Da ultimo ho inserito la probabilità e la statistica che, come già accennato, sono fondamentali per capire i dati, governare le nostre vite e aiutarci a destreggiarci in un mondo governato dall’incertezza.
L’incapacità di distinguere le diverse forme di conoscenza può essere molto pericolosa e il campo della salute è emblematico in questo. Lei ha già citato l’esempio della comprensione del significato della statistica nella valutazione del rischio di ammalarsi, ma anche capire come funziona la metodologia scientifica è fondamentale perché ancora oggi spesso ci si affida alla pseudoscienza per curarsi.
Certo, capire la metodologia significa andare a fondo del problema se ciò che abbiamo davanti è conoscenza oppure no. Prendiamo il cosiddetto “metodo Hamer”, dal nome del medico tedesco che sviluppò l’idea che il cancro fosse legato allo stress, divulgò le sue idee e venne cacciato dall’ordine dei medici tedeschi. Nonostante non ci sono prove a sostegno di questo “metodo”, esso è seguito da molte persone e non mancano nella nostra cronaca casi di pazienti morti per aver rifiutato le cure scientifiche in nome di queste pratiche. Qui capire che cosa sia il metodo scientifico avrebbe permesso, a una persona razionale, di capire che il “metodo Hamer” era pseudo-conoscenza.

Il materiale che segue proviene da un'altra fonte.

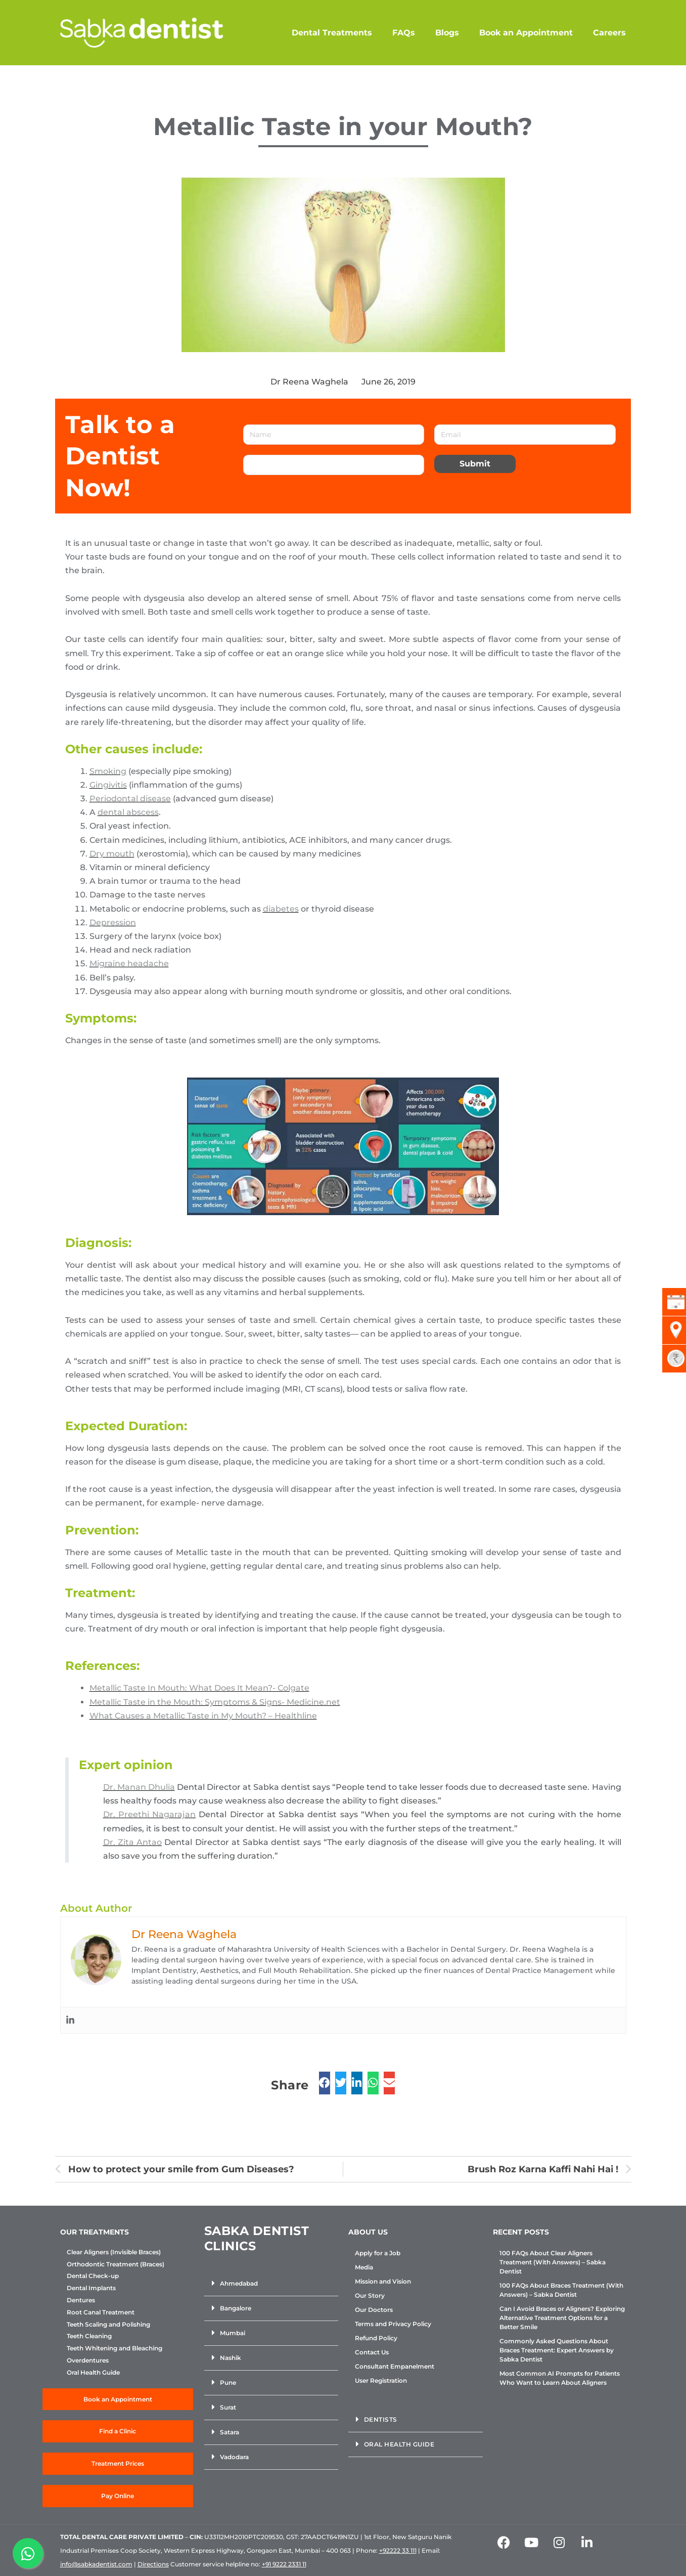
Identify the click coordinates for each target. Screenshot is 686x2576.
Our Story (370, 2295)
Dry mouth (111, 853)
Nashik (230, 2358)
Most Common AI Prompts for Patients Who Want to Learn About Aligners (559, 2378)
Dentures (81, 2300)
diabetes (281, 909)
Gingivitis (108, 785)
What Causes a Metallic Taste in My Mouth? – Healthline (203, 1716)
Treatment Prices (118, 2463)
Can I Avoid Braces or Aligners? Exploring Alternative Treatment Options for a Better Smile (562, 2318)
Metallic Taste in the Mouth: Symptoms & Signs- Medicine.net (214, 1702)
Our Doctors (374, 2309)
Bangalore (235, 2308)
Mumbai (232, 2333)
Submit (475, 463)
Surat (228, 2407)
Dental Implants (91, 2288)
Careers (609, 32)
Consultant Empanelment (394, 2366)
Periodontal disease (130, 798)
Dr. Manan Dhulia (139, 1787)
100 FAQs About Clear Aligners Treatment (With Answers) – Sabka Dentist (552, 2262)
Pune (228, 2382)
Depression (112, 922)
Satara (229, 2432)
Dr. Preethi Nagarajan (149, 1814)
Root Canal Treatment (100, 2312)
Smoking (107, 771)
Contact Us (372, 2352)
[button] (271, 2283)
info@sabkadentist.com (96, 2564)
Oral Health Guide (93, 2372)
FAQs (403, 32)
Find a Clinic (117, 2431)
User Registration (381, 2380)
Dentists (380, 2419)
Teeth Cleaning (89, 2336)
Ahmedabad (239, 2283)
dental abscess (128, 812)
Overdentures (88, 2360)
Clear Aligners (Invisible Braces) (114, 2252)
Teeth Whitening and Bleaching (114, 2348)
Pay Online (117, 2496)
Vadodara (234, 2457)
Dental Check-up (93, 2276)
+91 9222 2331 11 (284, 2564)
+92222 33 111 (398, 2550)
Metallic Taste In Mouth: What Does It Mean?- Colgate (199, 1688)
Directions (153, 2564)
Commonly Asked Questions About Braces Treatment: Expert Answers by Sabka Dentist (556, 2350)
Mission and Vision (383, 2281)
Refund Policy (376, 2338)
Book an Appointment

Lo stesso discorso lo si potrebbe fare per l’omeopatia, che vide la nascita nella prima metà del XIX secolo, proprio quando si collocano i lavori di Amedeo Avogadro le cui scoperte mostrano la vacuità scientifica di tale pesuo-conoscenza.
Sapere di metodologia, consente anche comprendere che la scienza arriva fino a un certo punto e afferrare questo “certo punto”.
Insomma, senza strumenti conoscitivi si la vita peggiora sicuramente perché non si hanno quelle competenze che sono necessarie per affrontare la sua complessità odierna.